— Problem set —
A – Could you copy the FGM account word for word, everything from "I was the first" down to "and mucous membranes."?
B – How would you render this sentence from the FGM account in Spanish: "My hometown is Hulugho in Garissa on the border between Somalia and Kenya; female circumcision is very common here."
C – Can you go on with the FGM account, picking up right after its final sentence?

FGM – I was cut and sewn up – not once but twice
UNFPA Somalia Youth Programme officer, Fatuma Muhumed, narrates her ordeal with Female Genital Mutilation (FGM)
UNFPA Somalia Youth Programme officer, Fatuma Muhumed, narrates her ordeal with Female Genital Mutilation (FGM)
I remember vividly that it was on a bright, sunny morning when my mother called me and calmly informed me that I would undergo circumcision the next day. She told me this in Somali which is my mother tongue; so I was to undergo “gudnin”. I did not understand what this was really about, but I was excited and was looking forward to the circumcision day. I was only six years old.
All I knew was that all the popular girls in my village had undergone “gudnin” and of course I wanted to be part of the cool crew. So I was up very early the next morning and joined five other girls from my village, in a ritual bath in a pond – this is the first step of the procedure. My hometown is Hulugho in Garissa on the border between Somalia and Kenya; female circumcision is very common here.
I was the first to undergo the “gudnin”; I later got to know that this was Female Genital Mutilation (FGM). I will never forget the excruciating pain I felt as I went through the procedure; there was no local anesthesia administered. Some circumcisers nowadays administer local anesthesia; a circumciser in Somaliland told UNFPA officers recently that she uses lidocaine as a local anesthetic that works by causing temporary numbness and loss of feeling in the skin and mucous membranes.
In my case, the procedure was done amidst screams and struggles; thorns were inserted in my labia – apparently to enhance healing. Of course by that time, my excitement for “gudnin” had completely faded; I was tied up, not being able to urinate and very miserable. A hole had been dug in the house for us to use for urination but I did not even want to attempt it; I was in excruciating pain. Passing stool was out of question since I was not deliberately being fed normally so as to avoid disturbing the healing process of my private parts.

— Records —
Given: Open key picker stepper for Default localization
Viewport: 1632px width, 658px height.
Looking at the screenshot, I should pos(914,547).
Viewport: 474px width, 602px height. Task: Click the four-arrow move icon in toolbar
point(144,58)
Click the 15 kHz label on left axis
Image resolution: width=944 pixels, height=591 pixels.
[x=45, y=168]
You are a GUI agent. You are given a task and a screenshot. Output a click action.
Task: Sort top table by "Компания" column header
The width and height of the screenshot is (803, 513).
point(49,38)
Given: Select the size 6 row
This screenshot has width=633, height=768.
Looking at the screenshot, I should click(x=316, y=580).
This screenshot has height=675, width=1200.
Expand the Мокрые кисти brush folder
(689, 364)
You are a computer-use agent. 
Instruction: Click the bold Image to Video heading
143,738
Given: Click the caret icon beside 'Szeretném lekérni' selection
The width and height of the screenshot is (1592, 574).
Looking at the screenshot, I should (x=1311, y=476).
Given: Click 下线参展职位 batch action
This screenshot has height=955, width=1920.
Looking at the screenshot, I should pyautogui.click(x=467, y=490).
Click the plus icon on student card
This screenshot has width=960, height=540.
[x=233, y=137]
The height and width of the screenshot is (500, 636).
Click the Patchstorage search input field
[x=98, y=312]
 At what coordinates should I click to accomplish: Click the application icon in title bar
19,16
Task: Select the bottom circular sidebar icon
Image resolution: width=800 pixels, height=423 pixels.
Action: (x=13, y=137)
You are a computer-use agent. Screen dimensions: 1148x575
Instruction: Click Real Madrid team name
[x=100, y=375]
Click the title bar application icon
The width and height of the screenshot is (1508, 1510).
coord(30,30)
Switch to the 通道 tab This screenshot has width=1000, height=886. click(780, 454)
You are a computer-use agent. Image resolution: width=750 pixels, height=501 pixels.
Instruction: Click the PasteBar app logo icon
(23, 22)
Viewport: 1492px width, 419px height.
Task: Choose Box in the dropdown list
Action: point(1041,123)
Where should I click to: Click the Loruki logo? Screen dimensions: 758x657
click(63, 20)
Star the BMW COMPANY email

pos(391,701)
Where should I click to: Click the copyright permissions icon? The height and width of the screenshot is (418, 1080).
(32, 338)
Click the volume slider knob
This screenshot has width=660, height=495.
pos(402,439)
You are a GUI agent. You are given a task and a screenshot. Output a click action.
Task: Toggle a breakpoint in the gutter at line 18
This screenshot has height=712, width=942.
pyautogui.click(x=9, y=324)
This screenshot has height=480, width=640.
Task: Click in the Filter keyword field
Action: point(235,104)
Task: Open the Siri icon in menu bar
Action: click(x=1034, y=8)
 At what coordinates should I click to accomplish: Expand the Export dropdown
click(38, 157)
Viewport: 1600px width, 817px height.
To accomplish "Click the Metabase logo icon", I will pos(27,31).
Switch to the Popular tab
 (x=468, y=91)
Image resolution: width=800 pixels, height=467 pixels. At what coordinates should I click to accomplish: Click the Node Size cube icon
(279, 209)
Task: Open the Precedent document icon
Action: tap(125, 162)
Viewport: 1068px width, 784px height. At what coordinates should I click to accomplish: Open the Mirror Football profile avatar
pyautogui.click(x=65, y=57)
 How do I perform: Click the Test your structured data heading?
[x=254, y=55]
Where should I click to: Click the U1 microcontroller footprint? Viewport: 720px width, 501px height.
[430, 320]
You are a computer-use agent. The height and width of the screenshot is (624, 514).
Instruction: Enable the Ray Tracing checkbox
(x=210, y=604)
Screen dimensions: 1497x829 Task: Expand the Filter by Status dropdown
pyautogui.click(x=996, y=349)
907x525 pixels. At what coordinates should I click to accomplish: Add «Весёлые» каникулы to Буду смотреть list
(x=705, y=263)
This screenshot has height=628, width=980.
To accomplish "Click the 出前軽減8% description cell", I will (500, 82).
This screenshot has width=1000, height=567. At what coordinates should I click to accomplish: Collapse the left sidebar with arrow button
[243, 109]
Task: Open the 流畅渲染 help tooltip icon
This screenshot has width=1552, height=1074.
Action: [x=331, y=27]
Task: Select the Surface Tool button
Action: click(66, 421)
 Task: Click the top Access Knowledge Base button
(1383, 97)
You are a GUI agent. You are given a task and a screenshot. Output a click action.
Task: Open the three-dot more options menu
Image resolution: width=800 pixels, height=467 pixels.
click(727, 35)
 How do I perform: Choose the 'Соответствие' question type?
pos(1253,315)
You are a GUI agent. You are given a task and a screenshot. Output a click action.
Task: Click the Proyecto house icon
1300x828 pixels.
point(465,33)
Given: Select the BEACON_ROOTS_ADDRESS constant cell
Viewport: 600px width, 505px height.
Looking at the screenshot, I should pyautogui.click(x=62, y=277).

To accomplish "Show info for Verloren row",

— Your responses —
A –
I was the first to undergo the “gudnin”; I later got to know that this was Female Genital Mutilation (FGM). I will never forget the excruciating pain I felt as I went through the procedure; there was no local anesthesia administered. Some circumcisers nowadays administer local anesthesia; a circumciser in Somaliland told UNFPA officers recently that she uses lidocaine as a local anesthetic that works by causing temporary numbness and loss of feeling in the skin and mucous membranes.

B – Mi ciudad natal es Hulugho, en Garissa, en la frontera entre Somalia y Kenia; la circuncisión femenina es muy común aquí.

C –
Unfortunately, the worst was not over yet. My nastiest nightmare happened when the circumciser came seven days after to check if the labia had healed but alas! it had not healed. This meant that the procedure would have to be repeated to make sure the labia was stuck together.
The women gathered to repeat the procedure. Being familiar with the pain I almost died with fright; my first instinct was to run away but I was tied up - my thighs were bound together. All I could do was scream but no one paid attention to me and the women proceeded to carry out FGM on me again.
The initial thorns were removed and I continued fighting as I struggled to get free. My determination was so huge that at one point I overpowered the seven women holding me down and managed to slip away but they grabbed me back. This time around some of the women had to sit on my chest to contain me and they spread my legs open and tied each leg separately to a post with a rope. The circumcision process was repeated and this time around the thorns were inserted more closely and the pain I felt was even more intense; I must admit I have never felt so much pain again in my life.
To date I still don’t understand how the circumcisers and my own dear mother, did not have compassion for me and were so convinced to go on with the procedure and to repeat it.
The second inspection was done and I only had a matchstick-head-size hole; my mother was happy.
Fast forward to my high school days; I started experiencing intense pain in my abdomen but I could not inform anyone about this because I was embarrassed as I thought that was a normal phenomenon for every girl. The problem, however persisted and affected my daily activities as I started experiencing difficulties with walking. The intense discomfort continued to affect me, changing my personality and leading to low self-esteem. I also had problems speaking in public.
One day when I just enrolled in college, I had this cola colored urine. I was so scared and rushed to the hospital. I explained the chronic pains I had endured for close to four years to a doctor. He said I had chronic urinary tract infection and that it had started affecting my kidneys. I was so disturbed on hearing this news. I knew then I was dealing with one of the complications of FGM.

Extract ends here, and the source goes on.